Population (2004 census)
- • Total: 7,501
- Area code: 11
- Climate: Csb

= Serghaya =

Town in Syria

Serghaya or Sirghaya (سرغايا) is a small town located in the Damascus countryside in south west Syria. According to the Syria Central Bureau of Statistics (CBS), Serghaya had a population of 7,501 in the 2004 census. Its inhabitants are predominantly Sunni Muslims.

==History==
In 1838, Eli Smith noted that Serghaya's population was Sunni Muslim.

== Geography ==
It is 60 km from Damascus and 1,446 m above sea level. It is at the foot of the Anti-Lebanon Mountain.
Serghaya has a moderate climate with a temperature that varies from 25 to 32 degrees Celsius all summer season and cold climate with temperature varies from -5 up to 10 all winter when snow covers the land and mountain.

It is connected to Damascus via Al-Zabadani and also has old rail reaches to Beirut via Riyaq (or Rayak), Bekaa.

Nearby Towns
- West :`Utayb (3.5 nm)
- North: Yahfufah (3.4 nm), Al Khuraybah (4.0 nm), Ma`rabun (3.4 nm)
- East: Al `Uwayni (0.4 nm)
- South: `Ayn al Hawr (2.2 nm)

===Climate===
In Serghaya, there is a mild summer Mediterranean climate. Rainfall is higher in winter than in summer. The Köppen-Geiger climate classification is Csb. The average annual temperature in Serghaya is 11.5 °C. About 583 mm of precipitation falls annually.

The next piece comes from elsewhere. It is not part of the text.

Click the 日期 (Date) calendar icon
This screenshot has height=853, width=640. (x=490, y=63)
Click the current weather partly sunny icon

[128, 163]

Climate data for Serghaya, elevation 1,400 m (4,600 ft)
| Month | Jan | Feb | Mar | Apr | May | Jun | Jul | Aug | Sep | Oct | Nov | Dec | Year |
| Mean daily maximum °C (°F) | 8.5 (47.3) | 8.3 (46.9) | 12.1 (53.8) | 15.8 (60.4) | 21.7 (71.1) | 25.0 (77.0) | 28.1 (82.6) | 28.2 (82.8) | 26.8 (80.2) | 21.6 (70.9) | 14.0 (57.2) | 8.6 (47.5) | 18.2 (64.8) |
| Daily mean °C (°F) | 3.0 (37.4) | 3.0 (37.4) | 6.1 (43.0) | 9.6 (49.3) | 13.8 (56.8) | 16.7 (62.1) | 18.8 (65.8) | 19.0 (66.2) | 17.7 (63.9) | 13.1 (55.6) | 7.5 (45.5) | 2.4 (36.3) | 10.9 (51.6) |
| Mean daily minimum °C (°F) | −2.5 (27.5) | −2.3 (27.9) | 0.2 (32.4) | 3.5 (38.3) | 6.0 (42.8) | 8.5 (47.3) | 9.6 (49.3) | 9.8 (49.6) | 8.3 (46.9) | 4.5 (40.1) | 1.0 (33.8) | −4.0 (24.8) | 3.5 (38.4) |
| Average precipitation mm (inches) | 96 (3.8) | 89 (3.5) | 58 (2.3) | 28 (1.1) | 12 (0.5) | 1 (0.0) | 1 (0.0) | 1 (0.0) | 1 (0.0) | 9 (0.4) | 43 (1.7) | 72 (2.8) | 411 (16.1) |
Source: FAO

== Economy ==
Economy for this town is based on agricultural activities and the main crops are apple, cherry, pear, peach and apricot.